ROCm / rocprofiler

ROC profiler library. Profiling with perf-counters and derived metrics.
https://rocm.docs.amd.com/projects/rocprofiler/en/latest/
MIT License
126 stars 46 forks source link

Explain of expression of metric L2CacheHit #48

Closed hgtsoi closed 1 month ago

hgtsoi commented 3 years ago

In lib/metrics.xml, derived metric L2CacheHit has the following definition ,

# L2CacheHit      The percentage of fetch, write, atomic, and other instructions that hit the data in L2 cache. Value range: 0% (no hit) to 100% (optimal).
  <metric
    name="L2CacheHit"
    descr="The percentage of fetch, write, atomic, and other instructions that hit the data in L2 cache. Value range: 0% (no hit) to 100% (optimal)."
    expr=100*sum(TCC_HIT,16)/(sum(TCC_HIT,16)+sum(TCC_MISS,16))
  ></metric>

Would anyone help to tell the meaning of magic number "16" in the expr attribute above? I am wondering if profiler only collected metrics data for single SE? If so, could we specify which one of SE_NUM to be collected?

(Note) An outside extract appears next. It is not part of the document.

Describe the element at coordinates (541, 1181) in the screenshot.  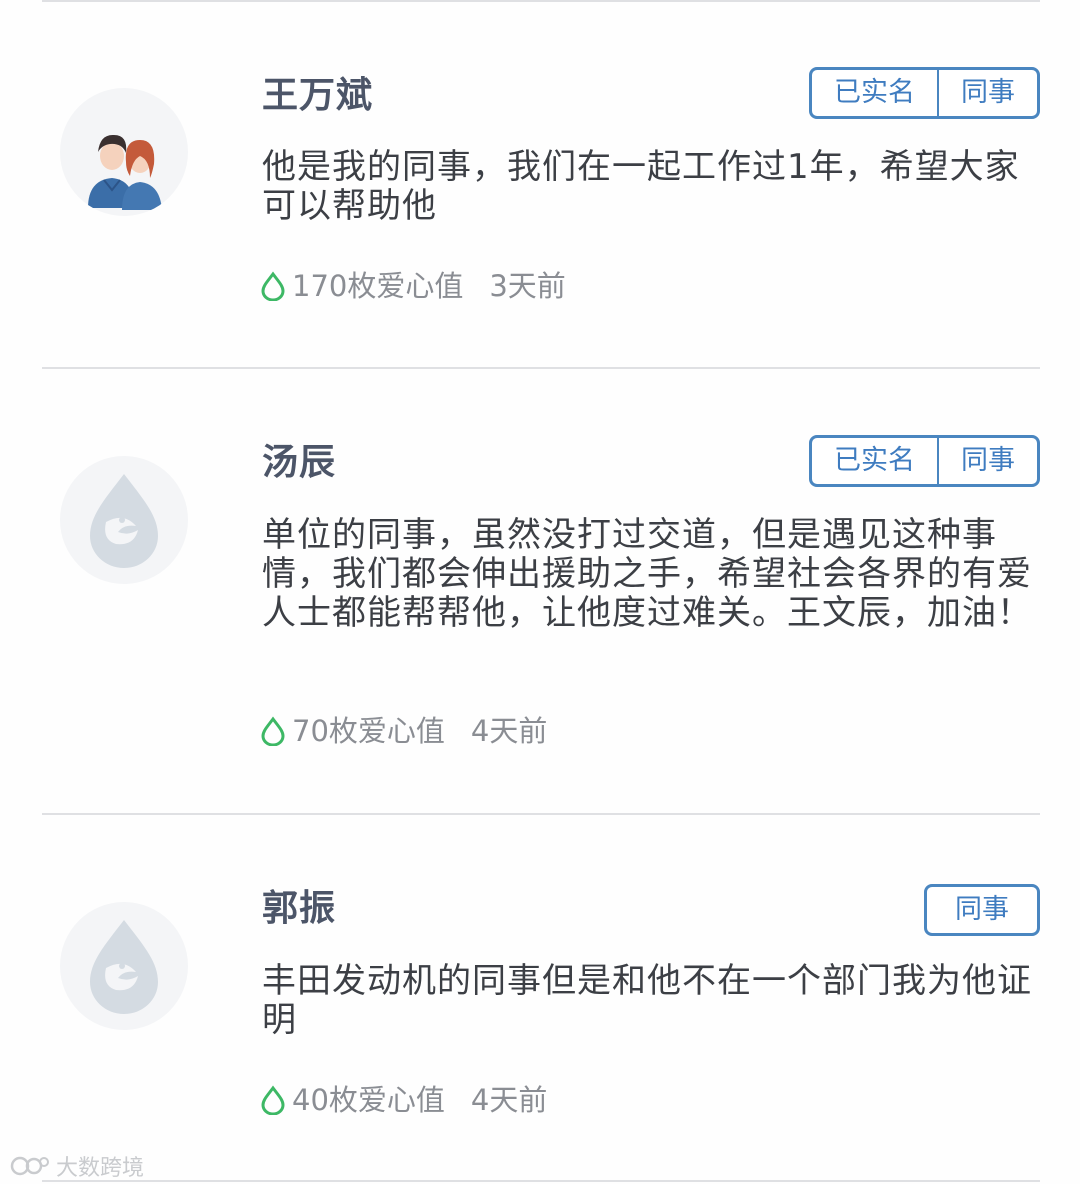
I see `bottom-divider` at that location.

kikimych commented 2 years ago

L2 cache is not related to any compute engine. It's located on memory controller. Expression sum(TCC_HIT,16) is equal to to TCC_HIT[0] + TCC_HIT[1] + TCC_HIT[2] + ... + TCC_HIT[15]

harkgill-amd commented 1 month ago

Apologies for the lack of response. As @kikimych mentioned, sum(TCC_HIT,16) is the number of cache hits summed over all the 16 TCC instances. L2CacheHit is simply taking the total number of hits and dividing it by the sum of hits and misses to arrive at a percentage for hit rate.

I will close out this issue as there hasn't been any response to the previous answer. If you feel that this explanation did not fully address your question, feel free to comment and I will re-open the issue. Thanks!